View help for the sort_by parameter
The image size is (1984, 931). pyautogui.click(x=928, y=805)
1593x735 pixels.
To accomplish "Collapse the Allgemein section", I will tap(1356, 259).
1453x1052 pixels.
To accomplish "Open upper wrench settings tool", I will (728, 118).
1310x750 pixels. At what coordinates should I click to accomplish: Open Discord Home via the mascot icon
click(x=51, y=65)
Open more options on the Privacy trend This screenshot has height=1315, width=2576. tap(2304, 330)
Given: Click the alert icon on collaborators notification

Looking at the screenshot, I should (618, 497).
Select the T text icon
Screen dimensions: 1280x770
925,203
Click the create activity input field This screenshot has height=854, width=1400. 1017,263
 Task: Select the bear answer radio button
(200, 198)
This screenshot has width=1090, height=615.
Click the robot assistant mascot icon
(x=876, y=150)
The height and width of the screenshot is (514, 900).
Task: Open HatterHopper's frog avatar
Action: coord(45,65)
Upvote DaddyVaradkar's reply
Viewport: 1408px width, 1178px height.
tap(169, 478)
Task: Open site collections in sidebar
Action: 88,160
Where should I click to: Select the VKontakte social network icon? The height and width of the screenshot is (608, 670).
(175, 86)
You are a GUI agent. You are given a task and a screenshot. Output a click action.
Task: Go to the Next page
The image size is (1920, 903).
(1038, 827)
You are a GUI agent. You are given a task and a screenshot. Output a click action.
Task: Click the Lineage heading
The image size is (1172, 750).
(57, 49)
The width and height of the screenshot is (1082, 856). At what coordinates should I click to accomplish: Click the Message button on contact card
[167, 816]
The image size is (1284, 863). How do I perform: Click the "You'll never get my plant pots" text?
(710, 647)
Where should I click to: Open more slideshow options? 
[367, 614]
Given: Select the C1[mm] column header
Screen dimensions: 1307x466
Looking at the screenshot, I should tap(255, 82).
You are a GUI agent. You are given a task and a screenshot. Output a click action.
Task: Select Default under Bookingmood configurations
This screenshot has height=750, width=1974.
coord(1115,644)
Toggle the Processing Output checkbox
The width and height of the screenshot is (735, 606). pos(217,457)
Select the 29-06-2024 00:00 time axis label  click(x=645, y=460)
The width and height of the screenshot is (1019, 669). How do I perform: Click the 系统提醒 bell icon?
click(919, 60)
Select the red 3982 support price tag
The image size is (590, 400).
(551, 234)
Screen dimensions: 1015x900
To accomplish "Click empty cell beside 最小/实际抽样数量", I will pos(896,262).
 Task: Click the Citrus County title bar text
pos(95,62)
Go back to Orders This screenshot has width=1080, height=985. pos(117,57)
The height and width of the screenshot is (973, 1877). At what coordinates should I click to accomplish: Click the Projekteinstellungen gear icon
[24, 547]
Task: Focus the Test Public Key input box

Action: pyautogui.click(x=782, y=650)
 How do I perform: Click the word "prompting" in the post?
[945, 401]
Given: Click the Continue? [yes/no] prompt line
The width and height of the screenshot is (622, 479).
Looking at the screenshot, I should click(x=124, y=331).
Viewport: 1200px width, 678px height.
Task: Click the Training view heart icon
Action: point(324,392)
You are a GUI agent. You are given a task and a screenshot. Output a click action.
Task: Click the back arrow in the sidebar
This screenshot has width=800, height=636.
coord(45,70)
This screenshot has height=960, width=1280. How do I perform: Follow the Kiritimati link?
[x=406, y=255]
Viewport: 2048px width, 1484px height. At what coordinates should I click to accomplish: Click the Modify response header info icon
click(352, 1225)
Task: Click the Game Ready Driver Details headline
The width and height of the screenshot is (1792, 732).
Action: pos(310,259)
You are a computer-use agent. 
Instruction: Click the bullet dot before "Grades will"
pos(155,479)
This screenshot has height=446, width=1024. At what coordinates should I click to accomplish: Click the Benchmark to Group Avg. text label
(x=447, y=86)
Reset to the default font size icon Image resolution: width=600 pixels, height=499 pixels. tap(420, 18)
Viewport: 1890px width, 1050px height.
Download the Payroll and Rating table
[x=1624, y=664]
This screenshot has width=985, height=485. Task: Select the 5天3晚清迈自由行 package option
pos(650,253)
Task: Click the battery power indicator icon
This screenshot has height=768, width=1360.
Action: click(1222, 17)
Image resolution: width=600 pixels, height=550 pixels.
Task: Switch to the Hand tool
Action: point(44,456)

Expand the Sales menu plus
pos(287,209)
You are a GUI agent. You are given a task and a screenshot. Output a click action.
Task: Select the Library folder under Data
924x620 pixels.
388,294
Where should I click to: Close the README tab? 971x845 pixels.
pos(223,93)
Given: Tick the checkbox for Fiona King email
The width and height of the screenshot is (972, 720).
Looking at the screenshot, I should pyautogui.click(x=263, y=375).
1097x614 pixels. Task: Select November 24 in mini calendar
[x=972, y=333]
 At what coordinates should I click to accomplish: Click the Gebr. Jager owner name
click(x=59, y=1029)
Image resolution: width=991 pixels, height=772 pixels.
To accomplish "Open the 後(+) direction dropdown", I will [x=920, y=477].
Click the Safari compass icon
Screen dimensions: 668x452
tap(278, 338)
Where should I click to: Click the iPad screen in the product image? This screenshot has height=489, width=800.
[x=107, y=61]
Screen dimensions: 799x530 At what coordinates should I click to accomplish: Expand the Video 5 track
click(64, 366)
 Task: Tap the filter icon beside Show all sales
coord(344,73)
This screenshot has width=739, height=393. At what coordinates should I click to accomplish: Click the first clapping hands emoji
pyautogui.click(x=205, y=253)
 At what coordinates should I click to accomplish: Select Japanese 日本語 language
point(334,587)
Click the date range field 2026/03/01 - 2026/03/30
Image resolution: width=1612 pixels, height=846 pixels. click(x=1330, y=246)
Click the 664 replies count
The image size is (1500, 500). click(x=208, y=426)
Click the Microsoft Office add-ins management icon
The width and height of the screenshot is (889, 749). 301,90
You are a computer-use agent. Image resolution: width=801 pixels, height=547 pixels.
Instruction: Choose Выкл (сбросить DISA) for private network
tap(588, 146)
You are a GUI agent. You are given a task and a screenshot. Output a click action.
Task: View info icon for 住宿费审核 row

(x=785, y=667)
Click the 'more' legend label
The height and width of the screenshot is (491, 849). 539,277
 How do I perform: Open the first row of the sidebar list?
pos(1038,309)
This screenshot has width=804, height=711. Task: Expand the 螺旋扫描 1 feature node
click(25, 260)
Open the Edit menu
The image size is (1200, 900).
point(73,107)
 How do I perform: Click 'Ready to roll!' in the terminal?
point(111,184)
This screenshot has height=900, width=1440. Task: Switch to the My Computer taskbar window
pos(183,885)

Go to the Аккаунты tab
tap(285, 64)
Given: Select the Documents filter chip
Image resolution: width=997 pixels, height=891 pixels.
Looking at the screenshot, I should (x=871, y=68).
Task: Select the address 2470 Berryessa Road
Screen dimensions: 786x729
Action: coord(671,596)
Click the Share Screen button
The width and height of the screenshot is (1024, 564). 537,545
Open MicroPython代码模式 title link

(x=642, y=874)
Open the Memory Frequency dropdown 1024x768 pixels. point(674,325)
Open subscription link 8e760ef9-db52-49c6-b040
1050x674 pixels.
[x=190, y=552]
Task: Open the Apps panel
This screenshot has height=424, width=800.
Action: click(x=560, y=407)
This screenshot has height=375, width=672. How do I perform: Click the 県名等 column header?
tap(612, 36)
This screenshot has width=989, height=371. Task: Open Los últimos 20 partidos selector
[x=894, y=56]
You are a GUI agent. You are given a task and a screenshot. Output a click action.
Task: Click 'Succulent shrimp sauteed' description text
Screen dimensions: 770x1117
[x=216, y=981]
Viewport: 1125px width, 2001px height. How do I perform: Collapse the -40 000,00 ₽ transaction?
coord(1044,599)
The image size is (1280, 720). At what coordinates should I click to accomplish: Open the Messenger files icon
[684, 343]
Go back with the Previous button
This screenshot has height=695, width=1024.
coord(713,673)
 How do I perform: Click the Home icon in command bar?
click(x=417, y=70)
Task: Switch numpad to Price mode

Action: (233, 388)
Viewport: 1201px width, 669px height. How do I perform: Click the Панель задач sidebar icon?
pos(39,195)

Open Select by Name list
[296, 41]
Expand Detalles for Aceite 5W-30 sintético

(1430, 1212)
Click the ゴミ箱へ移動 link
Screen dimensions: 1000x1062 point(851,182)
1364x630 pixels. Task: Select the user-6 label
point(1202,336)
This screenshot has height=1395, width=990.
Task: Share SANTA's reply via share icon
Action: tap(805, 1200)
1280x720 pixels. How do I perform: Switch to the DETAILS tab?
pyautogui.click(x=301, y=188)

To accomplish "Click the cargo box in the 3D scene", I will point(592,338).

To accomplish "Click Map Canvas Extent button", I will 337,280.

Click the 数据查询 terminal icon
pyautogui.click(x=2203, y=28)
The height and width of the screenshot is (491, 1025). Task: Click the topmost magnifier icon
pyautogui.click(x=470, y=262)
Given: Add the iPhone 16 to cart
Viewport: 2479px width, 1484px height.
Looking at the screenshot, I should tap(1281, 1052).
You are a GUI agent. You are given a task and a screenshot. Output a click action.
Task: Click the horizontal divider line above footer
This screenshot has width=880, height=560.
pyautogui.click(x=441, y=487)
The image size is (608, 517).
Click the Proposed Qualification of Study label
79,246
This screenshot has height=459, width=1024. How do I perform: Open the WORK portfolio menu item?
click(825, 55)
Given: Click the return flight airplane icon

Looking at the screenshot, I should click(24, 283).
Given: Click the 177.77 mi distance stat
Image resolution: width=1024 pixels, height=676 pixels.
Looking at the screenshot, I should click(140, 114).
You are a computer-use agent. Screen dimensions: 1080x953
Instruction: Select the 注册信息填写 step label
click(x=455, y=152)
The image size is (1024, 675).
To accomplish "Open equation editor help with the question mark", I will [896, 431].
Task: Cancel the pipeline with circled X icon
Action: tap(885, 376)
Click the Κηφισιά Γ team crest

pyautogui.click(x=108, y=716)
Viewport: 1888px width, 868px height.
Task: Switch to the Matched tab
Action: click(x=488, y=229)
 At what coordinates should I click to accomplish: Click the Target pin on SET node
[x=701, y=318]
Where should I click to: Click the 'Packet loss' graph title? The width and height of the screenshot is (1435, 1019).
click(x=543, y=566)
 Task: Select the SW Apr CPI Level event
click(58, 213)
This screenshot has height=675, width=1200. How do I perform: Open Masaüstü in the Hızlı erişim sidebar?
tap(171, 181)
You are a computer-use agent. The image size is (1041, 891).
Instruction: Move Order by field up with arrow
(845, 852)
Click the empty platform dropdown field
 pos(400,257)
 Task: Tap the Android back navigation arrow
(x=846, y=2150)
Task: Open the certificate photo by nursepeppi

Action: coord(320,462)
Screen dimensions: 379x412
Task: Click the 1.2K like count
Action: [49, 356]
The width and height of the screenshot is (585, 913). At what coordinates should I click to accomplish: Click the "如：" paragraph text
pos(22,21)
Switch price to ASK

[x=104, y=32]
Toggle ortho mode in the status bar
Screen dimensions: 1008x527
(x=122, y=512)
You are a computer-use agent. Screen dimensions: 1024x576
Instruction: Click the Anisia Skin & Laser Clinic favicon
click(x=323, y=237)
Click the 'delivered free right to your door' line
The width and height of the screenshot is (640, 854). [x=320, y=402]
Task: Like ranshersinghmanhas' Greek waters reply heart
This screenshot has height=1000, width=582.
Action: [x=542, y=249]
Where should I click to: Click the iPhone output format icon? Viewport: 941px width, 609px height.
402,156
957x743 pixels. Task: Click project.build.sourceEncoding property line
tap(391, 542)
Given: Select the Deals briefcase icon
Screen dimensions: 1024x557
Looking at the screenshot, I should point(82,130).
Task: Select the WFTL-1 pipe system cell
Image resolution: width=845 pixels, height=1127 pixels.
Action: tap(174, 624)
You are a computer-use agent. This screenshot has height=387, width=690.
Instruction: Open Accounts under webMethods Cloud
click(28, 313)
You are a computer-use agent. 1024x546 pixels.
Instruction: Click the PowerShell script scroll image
********************
* **WORK INSTRUCTION**: Take every line of the material that contains the word "cell", and copy it.

* **FINAL ANSWER**:
To accomplish "Click empty cell beside 最小/实际抽样数量", I will pos(896,262).
Task: Select the WFTL-1 pipe system cell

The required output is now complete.